## TASK BRIEF
Give the number of lines in these entries that contain "below", and nothing more.

## TASK INPUTS
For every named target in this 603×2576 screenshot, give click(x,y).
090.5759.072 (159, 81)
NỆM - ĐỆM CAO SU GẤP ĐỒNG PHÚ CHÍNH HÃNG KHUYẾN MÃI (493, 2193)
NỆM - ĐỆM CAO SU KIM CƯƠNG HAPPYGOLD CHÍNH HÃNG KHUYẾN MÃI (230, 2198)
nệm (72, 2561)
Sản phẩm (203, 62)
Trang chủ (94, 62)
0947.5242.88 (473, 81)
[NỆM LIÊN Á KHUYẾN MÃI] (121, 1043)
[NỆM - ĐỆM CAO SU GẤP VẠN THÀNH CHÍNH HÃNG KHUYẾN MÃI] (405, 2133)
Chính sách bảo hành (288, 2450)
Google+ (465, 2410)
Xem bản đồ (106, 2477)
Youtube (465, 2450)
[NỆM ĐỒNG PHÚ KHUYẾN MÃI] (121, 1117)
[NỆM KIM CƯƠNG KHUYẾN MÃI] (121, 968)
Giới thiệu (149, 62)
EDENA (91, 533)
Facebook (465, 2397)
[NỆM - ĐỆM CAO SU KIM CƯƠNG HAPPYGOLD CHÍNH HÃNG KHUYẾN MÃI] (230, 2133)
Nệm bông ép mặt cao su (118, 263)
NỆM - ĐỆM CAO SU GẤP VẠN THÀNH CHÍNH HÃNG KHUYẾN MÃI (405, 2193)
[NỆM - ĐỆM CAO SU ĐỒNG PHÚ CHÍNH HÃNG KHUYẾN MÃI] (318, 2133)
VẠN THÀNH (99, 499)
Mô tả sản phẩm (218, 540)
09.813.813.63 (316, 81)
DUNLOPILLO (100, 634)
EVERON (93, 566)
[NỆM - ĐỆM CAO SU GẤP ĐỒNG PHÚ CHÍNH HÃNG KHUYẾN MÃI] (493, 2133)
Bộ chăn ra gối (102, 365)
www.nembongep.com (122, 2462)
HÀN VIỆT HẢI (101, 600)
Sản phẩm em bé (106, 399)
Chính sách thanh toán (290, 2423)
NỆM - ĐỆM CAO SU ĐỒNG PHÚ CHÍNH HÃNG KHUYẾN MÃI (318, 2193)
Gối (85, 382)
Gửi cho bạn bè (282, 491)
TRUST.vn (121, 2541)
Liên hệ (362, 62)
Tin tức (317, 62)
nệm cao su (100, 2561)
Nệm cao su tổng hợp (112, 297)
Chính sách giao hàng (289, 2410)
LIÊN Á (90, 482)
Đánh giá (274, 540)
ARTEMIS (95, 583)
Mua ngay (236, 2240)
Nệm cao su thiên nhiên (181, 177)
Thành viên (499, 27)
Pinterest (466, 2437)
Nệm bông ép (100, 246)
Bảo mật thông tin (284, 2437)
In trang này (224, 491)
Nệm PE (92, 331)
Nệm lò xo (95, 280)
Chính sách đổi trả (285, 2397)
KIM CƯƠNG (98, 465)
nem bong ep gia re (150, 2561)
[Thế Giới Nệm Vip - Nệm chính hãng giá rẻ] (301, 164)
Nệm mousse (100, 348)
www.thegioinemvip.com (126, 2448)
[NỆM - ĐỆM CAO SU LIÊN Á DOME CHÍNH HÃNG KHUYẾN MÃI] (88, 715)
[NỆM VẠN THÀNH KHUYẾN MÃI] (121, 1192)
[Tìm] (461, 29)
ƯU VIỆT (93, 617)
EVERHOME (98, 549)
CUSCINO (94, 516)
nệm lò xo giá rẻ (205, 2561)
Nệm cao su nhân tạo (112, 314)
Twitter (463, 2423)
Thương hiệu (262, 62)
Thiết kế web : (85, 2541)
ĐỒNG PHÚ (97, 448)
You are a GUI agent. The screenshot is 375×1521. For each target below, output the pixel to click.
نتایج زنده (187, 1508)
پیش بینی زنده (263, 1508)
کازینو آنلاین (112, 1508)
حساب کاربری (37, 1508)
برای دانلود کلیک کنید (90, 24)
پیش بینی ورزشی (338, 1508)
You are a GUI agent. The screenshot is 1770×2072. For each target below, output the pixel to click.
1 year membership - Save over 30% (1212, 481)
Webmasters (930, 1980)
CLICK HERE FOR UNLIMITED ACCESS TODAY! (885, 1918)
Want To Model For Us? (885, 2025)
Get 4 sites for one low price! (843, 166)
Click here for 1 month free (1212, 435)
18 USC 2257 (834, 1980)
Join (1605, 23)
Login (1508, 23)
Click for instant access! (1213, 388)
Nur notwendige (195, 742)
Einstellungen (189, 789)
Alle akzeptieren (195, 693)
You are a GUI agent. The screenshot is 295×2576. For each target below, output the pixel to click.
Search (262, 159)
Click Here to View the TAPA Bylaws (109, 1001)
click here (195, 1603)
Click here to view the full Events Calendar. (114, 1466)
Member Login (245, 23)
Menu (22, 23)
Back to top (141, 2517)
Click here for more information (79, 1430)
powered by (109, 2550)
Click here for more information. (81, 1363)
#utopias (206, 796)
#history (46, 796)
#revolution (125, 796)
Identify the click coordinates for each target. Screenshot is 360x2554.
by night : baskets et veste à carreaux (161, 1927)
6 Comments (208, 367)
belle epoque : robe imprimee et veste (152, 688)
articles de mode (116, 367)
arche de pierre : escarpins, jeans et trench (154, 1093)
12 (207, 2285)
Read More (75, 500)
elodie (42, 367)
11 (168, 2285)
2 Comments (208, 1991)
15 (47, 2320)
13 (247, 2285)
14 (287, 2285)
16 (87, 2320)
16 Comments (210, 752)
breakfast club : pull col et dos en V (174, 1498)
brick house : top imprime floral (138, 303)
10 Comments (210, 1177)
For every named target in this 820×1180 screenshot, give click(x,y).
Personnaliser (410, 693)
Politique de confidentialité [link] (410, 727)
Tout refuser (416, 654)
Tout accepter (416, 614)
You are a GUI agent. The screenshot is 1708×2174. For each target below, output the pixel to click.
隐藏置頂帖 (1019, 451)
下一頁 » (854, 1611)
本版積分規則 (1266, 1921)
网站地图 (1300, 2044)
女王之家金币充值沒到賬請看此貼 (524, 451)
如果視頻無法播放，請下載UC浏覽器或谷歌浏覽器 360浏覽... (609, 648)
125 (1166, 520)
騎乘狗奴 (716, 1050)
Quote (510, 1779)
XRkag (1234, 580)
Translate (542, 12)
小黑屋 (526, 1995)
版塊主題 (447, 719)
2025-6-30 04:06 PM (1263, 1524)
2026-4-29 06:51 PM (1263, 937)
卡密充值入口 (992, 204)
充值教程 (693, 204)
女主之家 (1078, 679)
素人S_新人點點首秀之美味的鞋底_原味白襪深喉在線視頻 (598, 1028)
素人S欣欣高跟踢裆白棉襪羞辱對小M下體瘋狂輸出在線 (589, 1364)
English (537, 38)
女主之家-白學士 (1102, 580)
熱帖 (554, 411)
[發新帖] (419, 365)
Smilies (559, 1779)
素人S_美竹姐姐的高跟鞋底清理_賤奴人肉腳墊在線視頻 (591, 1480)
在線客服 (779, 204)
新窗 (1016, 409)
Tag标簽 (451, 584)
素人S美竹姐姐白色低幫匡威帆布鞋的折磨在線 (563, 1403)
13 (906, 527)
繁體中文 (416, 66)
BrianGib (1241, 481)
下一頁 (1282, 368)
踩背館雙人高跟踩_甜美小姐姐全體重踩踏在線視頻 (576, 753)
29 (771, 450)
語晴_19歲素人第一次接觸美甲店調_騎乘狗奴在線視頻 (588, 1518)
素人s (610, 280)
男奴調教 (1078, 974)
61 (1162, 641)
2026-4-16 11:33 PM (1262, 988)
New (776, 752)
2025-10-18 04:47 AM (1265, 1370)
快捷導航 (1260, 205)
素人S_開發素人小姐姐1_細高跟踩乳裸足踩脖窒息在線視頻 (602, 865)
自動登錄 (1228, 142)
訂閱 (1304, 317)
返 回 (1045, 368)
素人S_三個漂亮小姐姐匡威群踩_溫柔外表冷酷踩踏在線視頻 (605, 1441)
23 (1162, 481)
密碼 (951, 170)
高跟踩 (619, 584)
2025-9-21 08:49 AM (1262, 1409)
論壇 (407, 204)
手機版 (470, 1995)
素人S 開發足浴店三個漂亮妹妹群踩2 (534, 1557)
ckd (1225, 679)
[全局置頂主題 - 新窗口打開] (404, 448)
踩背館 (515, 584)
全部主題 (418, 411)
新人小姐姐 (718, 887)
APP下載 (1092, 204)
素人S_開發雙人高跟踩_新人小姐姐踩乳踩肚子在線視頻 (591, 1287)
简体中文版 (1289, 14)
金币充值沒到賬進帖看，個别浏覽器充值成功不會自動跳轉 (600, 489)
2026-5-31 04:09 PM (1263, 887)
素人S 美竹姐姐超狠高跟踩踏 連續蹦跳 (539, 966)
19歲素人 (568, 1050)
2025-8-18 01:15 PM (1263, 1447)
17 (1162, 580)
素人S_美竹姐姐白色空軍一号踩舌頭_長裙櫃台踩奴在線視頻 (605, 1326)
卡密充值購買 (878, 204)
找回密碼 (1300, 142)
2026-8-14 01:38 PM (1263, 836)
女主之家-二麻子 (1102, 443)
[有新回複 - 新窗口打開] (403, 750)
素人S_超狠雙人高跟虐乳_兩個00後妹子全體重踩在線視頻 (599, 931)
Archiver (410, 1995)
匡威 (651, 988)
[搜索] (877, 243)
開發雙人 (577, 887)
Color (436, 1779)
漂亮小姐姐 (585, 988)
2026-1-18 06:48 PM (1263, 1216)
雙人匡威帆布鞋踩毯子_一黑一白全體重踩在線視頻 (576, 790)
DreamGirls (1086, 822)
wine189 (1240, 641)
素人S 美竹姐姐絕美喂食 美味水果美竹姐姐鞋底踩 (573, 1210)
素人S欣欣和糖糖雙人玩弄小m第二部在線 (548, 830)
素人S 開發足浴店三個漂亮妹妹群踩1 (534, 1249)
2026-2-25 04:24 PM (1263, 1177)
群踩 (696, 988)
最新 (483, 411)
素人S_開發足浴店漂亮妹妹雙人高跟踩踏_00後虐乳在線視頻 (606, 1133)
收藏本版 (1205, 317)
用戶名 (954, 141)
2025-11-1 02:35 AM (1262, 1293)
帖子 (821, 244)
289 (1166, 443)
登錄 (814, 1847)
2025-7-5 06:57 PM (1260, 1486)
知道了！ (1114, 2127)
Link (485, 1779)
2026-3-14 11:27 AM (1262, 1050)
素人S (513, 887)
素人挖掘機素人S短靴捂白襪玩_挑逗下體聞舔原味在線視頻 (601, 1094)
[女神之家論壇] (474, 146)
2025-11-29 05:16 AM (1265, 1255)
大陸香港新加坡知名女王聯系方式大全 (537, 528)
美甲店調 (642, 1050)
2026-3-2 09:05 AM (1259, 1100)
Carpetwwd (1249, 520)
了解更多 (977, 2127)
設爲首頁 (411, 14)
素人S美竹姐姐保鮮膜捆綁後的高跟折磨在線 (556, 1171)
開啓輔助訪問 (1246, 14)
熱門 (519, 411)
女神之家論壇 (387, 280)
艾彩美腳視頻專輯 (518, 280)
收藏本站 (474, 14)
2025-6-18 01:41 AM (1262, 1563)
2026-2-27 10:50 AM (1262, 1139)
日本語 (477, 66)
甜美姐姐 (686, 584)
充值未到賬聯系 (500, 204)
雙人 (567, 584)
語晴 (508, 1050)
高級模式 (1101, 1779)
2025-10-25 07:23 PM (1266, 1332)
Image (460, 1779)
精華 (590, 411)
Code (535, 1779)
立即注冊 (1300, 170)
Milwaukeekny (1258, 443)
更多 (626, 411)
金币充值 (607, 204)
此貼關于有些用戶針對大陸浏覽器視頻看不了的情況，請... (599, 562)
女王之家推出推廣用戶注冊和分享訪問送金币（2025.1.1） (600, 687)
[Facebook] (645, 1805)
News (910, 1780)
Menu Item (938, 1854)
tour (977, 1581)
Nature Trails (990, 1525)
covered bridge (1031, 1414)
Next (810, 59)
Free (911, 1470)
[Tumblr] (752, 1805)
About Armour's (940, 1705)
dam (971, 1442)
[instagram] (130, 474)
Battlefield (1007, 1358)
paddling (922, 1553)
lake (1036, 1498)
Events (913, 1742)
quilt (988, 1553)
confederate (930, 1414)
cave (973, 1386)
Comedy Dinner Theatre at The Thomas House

## TASK RESULT
4